Por Eduardo Guimarães em 06/03/2010

Em: http://edu.guim.blog.uol.com.br/ acesso em 06/03/2010

Em um ano eleitoral que já acende as suas turbinas, pouco pode ser mais útil do que exercitar a memória, artigo tão escasso neste país. Este texto, pois, é um convite ao exercício dessa parte tão “enferrujada” da mente nacional, pois esta precisa ser reativada para que não venhamos a cair em contos do vigário como esse que atribui o “fim da inflação” ao governo FHC.

Quando Fernando Henrique Cardoso se elegeu em 1994, a economia brasileira destoava da maior parte da América Latina. Argentina, Bolívia, México, Nicarágua e Peru, por exemplo, tinham vivido tantos surtos inflacionários, durante a década de1980 e início dos anos 1990, quanto o Brasil, mas já haviam implantado os seus planos reais.

À luz da experiência de programas de estabilização semelhantes adotados no México, por exemplo, a partir de 1988, ou na Argentina desde 1991, o Brasil adotou políticas públicas que levariam ao surto de bem estar social fundado, maiormente, na valorização artificial da moeda tão denunciada pela então oposição petista, que desde o limiar daquela experiência econômica prognosticava os problemas que de fato sobreviriam.

Fernando Henrique Cardoso foi convidado por Itamar Franco para ser ministro da Fazenda em maio de 1993. A idéia era nomear alguém para dar uma cara política a um plano que vinha de fora e que revelaria grande eficácia no combate à inflação com o alinhamento da política econômica ao modelo de estabilização que vinha sendo aplicado em outros países da América Latina, particularmente no México e na Argentina.

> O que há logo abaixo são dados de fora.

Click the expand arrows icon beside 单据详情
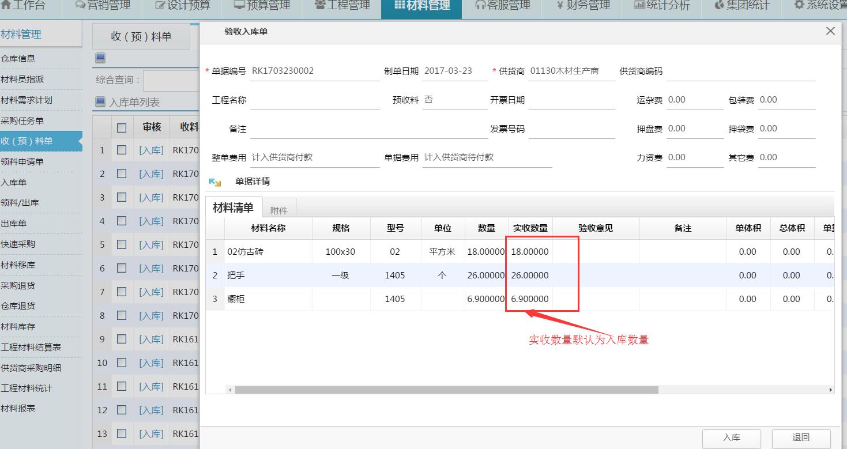 click(213, 182)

Como ocorreu nos tantos países supra enumerados, a economia brasileira, agora, veria o tão sonhado “fim” da inflação. Todavia, esse feito se faria acompanhar por elevados déficits no comércio exterior por conta do dólar valorizado por força de lei, o que nos geraria uma bomba de efeito retardado.

Outro efeito deletério da adoção por tupiniquins do programa econômico de Margareth Tatcher e Ronald Reagan foi a total dependência do volátil capital externo de curto prazo em que mergulhamos. Precisávamos dele para dar sustentação ao câmbio congelado por decreto. À diferença de hoje, quando o capital transnacional vem ao Brasil para investimentos de curto, médio e longo prazos, naquele tempo vinha somente para especular no mercado financeiro, nos overs nights da vida, e desaparecia assim que o país precisava dele.

Como evidência de que se tratava de um mesmo modelo geral de estabilização aplicado a diversos países da América Latina, há as seguintes similaridades entre os vários programas então implantados no quintal dos Estados Unidos, em países que se contorciam em dolorosos espasmos hiperinflacionários:

* Âncora Cambial (congelamento da taxa de câmbio).
* Abertura às importações por meio de forte redução dos impostos.
* Desregulamentação para entrada de capital estrangeiro de curto prazo.
* Desindexação plena e progressiva da economia.
* Aumento de impostos.
* Âncora monetária (alta dos juros).
* Privatizações.

Todos se lembram do resto do filme. Mas precisam se lembrar de que para um filme ter um fim, precisa ter começo. Ora, o mundo moderno fornece amplos meios para se resgatar cada detalhe dos fatos inquestionáveis que narrei acima. Eles serão extremamente úteis para se combater essa tentativa de revisão histórica que assa no forno da direita brasileira.